== Source data ==

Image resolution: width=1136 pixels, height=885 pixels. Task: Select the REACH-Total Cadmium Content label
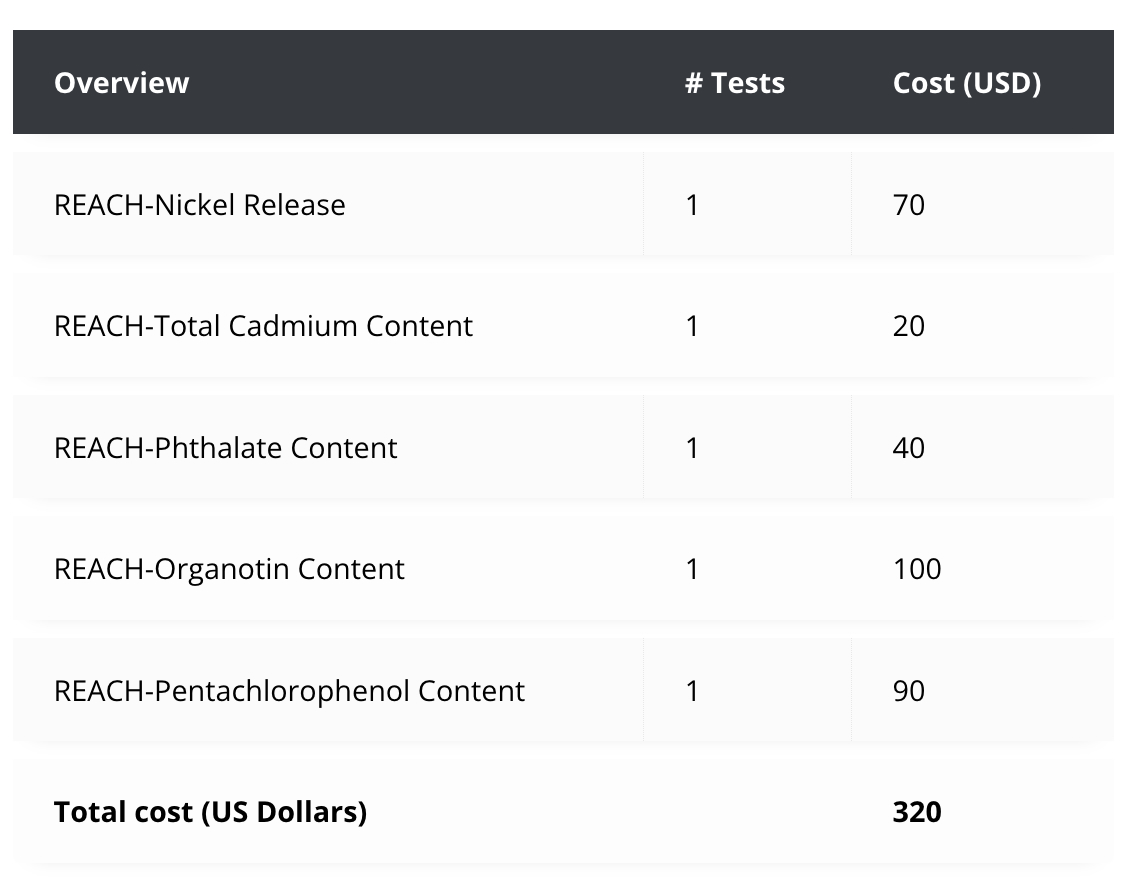[x=264, y=326]
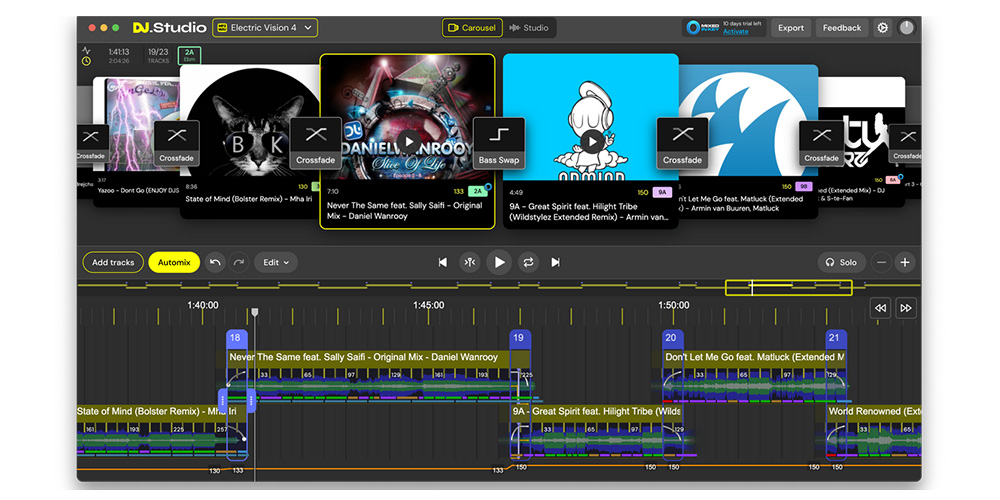Click the undo arrow icon
The height and width of the screenshot is (500, 1000).
pyautogui.click(x=215, y=262)

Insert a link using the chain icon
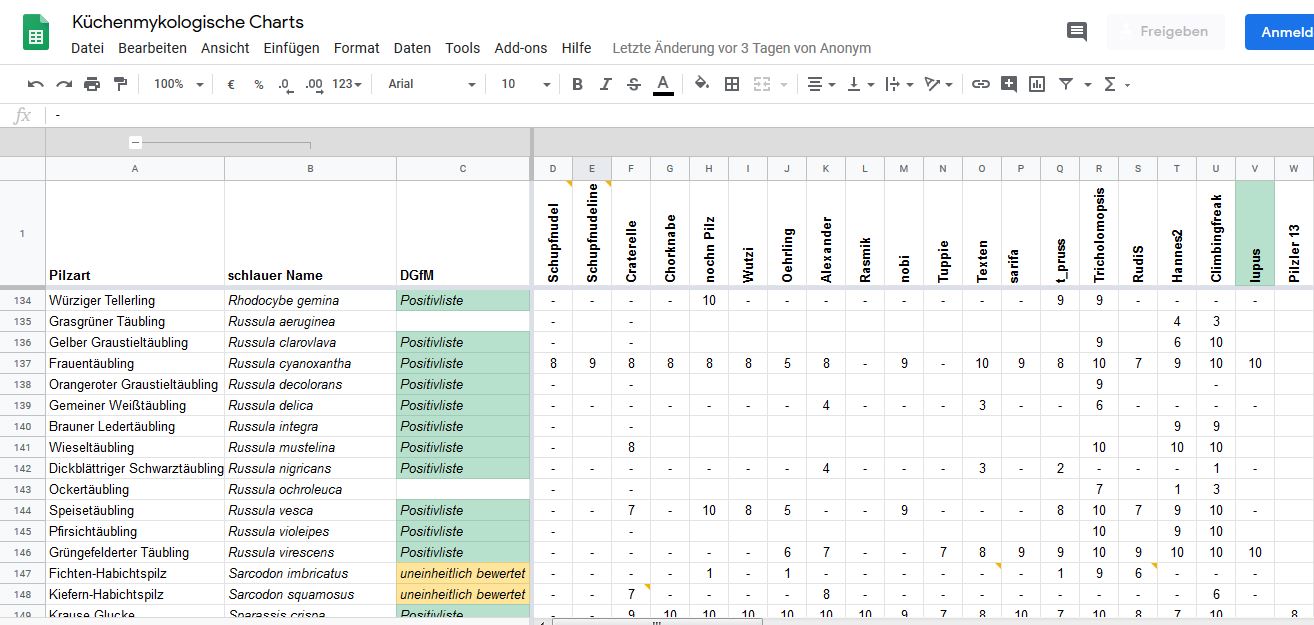pos(981,84)
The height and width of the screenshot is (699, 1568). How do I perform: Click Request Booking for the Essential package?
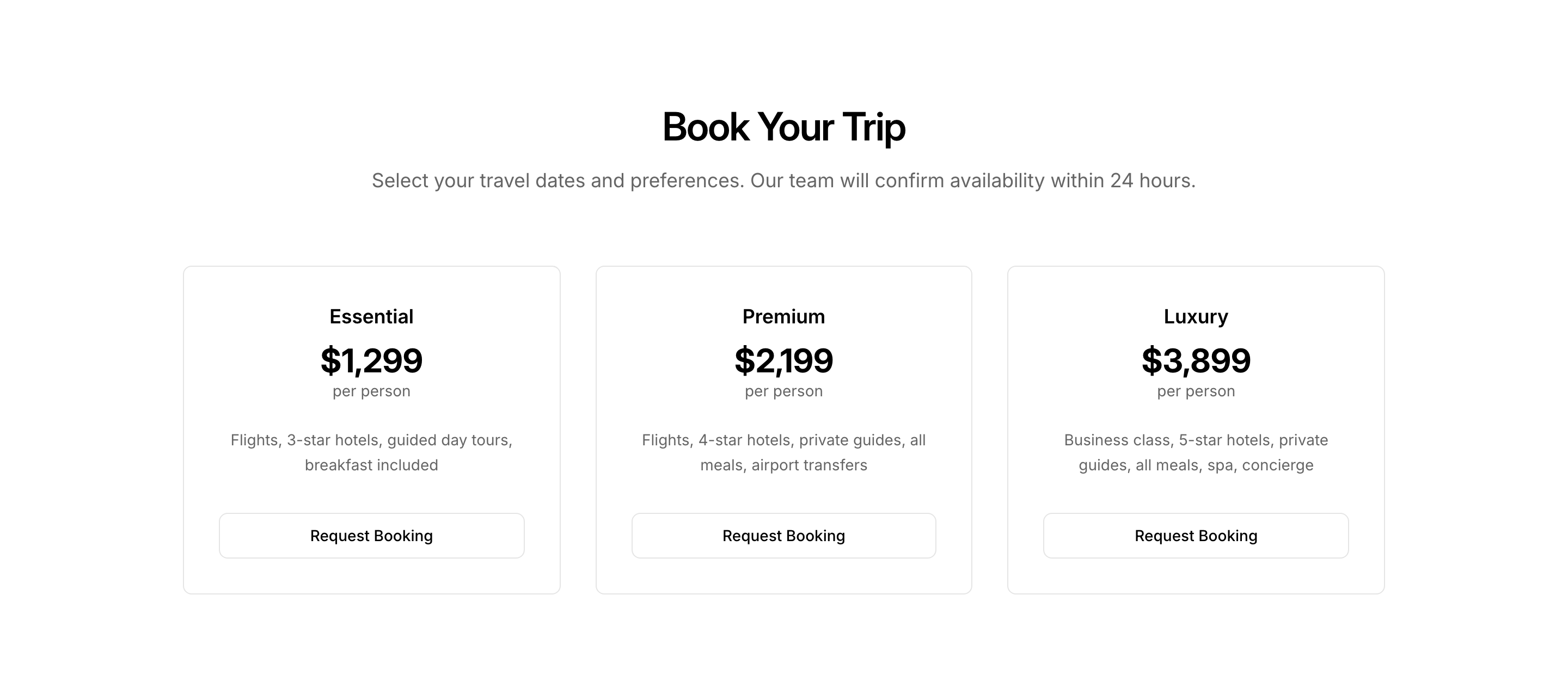(371, 535)
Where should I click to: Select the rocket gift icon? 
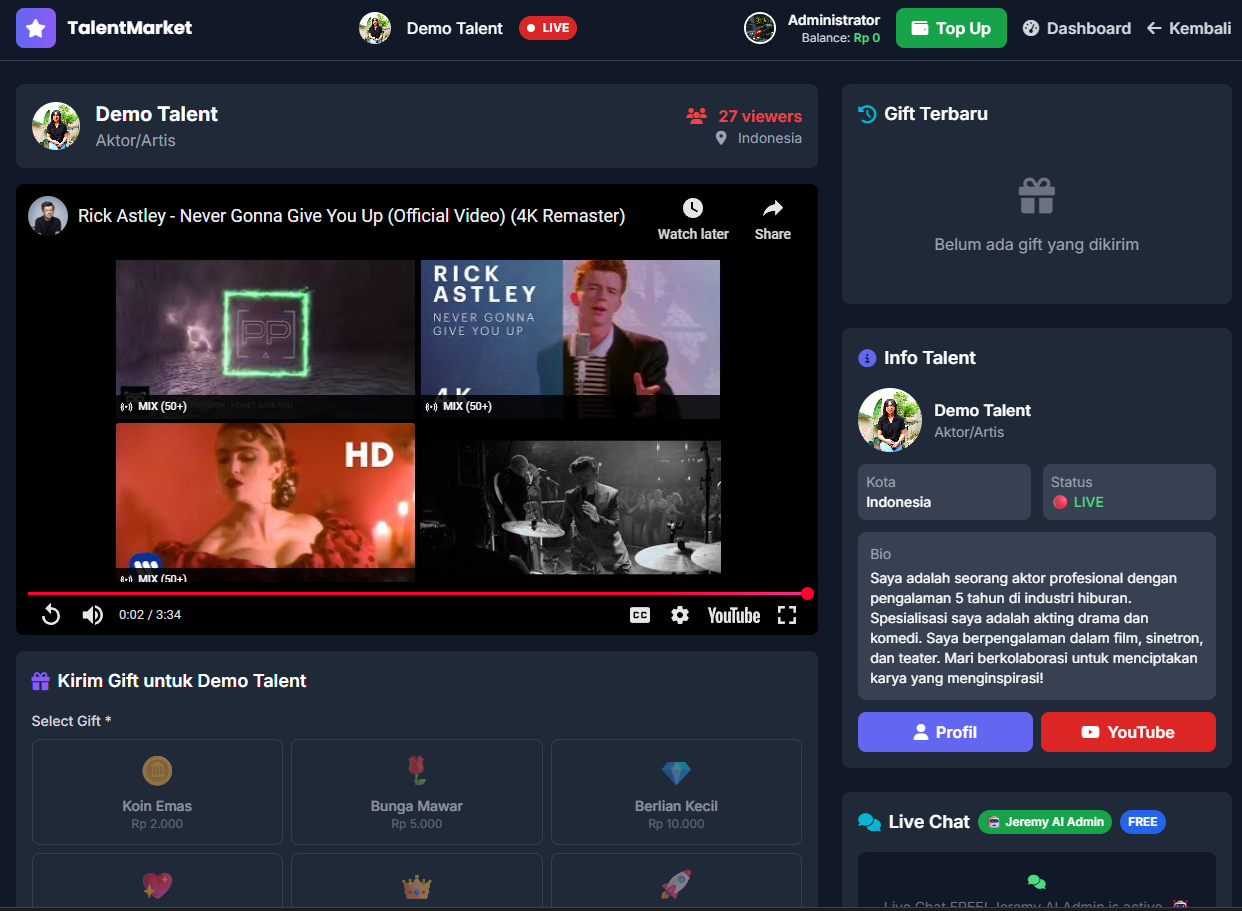(676, 886)
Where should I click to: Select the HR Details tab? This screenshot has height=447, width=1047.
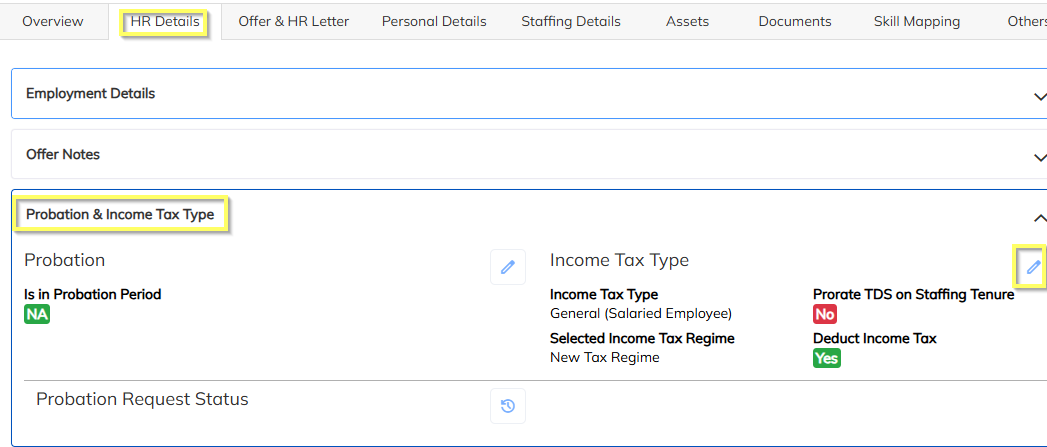[165, 21]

== Work instruction ==
I would like the material repeated in full and exactly, with its images omitted.

== Your response ==
Image resolution: width=1136 pixels, height=885 pixels. Task: Select the REACH-Total Cadmium Content label
[x=264, y=326]
Click the undo arrow icon
The height and width of the screenshot is (500, 1000).
pyautogui.click(x=215, y=262)

Insert a link using the chain icon
pos(981,84)
The height and width of the screenshot is (699, 1568). How do I perform: Click Request Booking for the Essential package?
(371, 535)
Where should I click to: Select the rocket gift icon? 
(676, 886)
Where should I click to: Select the HR Details tab? This screenshot has height=447, width=1047.
[165, 21]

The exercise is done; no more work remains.